Published on

Russian Turn: Act I

Three Russian specialists in the relationship between art institutions and their audiences were recently hosted by their Belgian counterparts as part of Russian Turn, a platform for Euro-Russian cultural exchange and collaboration. This particularly fruitful week-long study tour was an opportunity to discover how our country's cultural institutions fit into their ecosystems and build lasting relationships with artists, audiences and local communities.

In mid-November, Elizaveta Kukushkina from the St Petersburg Museum of History, Daria Malikova from the Ural Industrial Biennial in Ekaterinburg, and Elizaveta Ordinarzeva from the St Petersburg Museum of Non-Conformist Art visited Belgium. The objective was a week of immersion in the arts sector, in contact with some of our cultural institutions to understand how they have managed to create ongoing relationships with their social environment. The Russian delegation travelled through our country and met the key people in charge of various cultural and artistic institutions in the Kingdom, led by their Belgian counterparts, freelance curator Sonia Dermience, and Daria Bocharnikova and Tine Van Goethem, two specialists from Bozar.

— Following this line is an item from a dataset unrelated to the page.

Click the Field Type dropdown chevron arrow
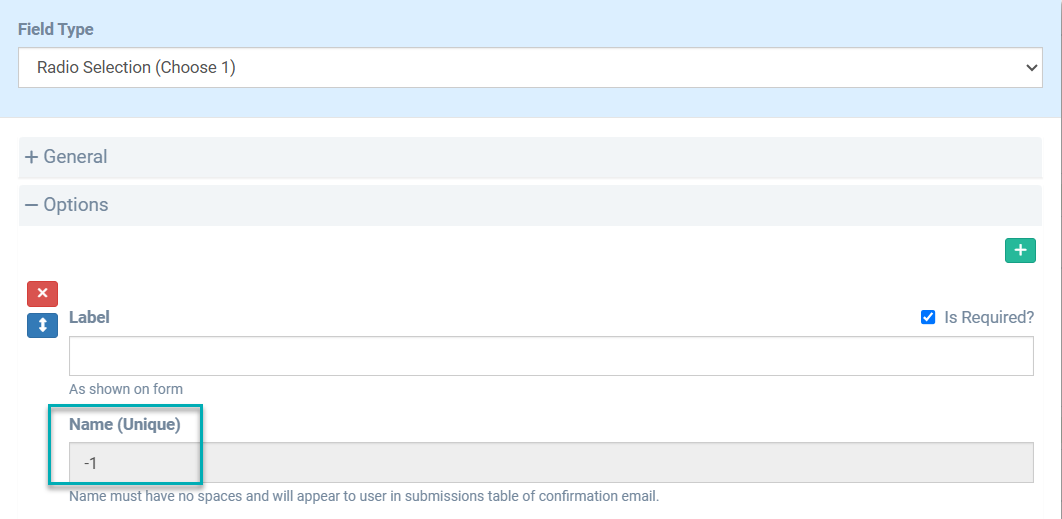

This study week was part of a broader framework of Euro-Russian exchanges, Russian Turn, which is designed to promote dialogue between Russia and Europe, using art and culture to (re)connect East and West. Created in 2017, this exceptional programme, which aims in particular to strengthen partnerships between professionals working in museums and cultural centres in Europe and Russia, had as its theme this autumn, "The art of community building" and allowed our visitors to come into contact with a variety of Belgian organisations. The central question was what contemporary mediation can a cultural organisation offer to bring together the objet d’art, the artist and the public?

The three guests were able to discover a panorama of approaches that not only revealed the richness of the Belgian socio-cultural landscape, but also reflected the variety of a sector that is inventing new forms of interaction and co-creation between artists, institutions, local communities and different audiences. In Brussels, the Russian experts met the heads of classical cultural institutions such as Bozar, Kunstenpunt/Flanders Arts Institute, KANAL-Centre Pompidou, WIELS and the Maison d'Erasme, as well as of participatory institutions such as ZINNEMA, Komplot and Recyclart, which develop projects presented on the initiative of artists and the public. They were also able to benefit from the reflections and practices of other institutions and collectives based in Ghent, Antwerp and Liège.

After a busy week, they returned to Russia with some memorable ideas from their stay. Perhaps they will recall, for example, the reflections of curator Samuel Saelemakers (in charge of the art collection of the city of Antwerp) who, during their visit, underlined the importance of investing in the public space to create a link between art and the population, insisting on the need to question the contemporary role of monuments, the choice of the characters showcased by the city and our current relationship with the works of the past. Perhaps they will remember the reflections of Danielle van Zuijlen, curator of the Kunsthal in Ghent, who questioned the ways in which art is produced and exhibited and shared her experience of Endless Exhibition. Maybe they have taken with them the experiments and practices that Bozar has put in place by inviting young people to express their societal concerns artistically through Next Generation Please! or the animated concerts for young audiences. They will certainly discuss this with their Belgian partners from Russian Turn, who will in turn be able to discover the art ecosystem in Russia next June, when their Russian hosts will welcome them for a similar immersion.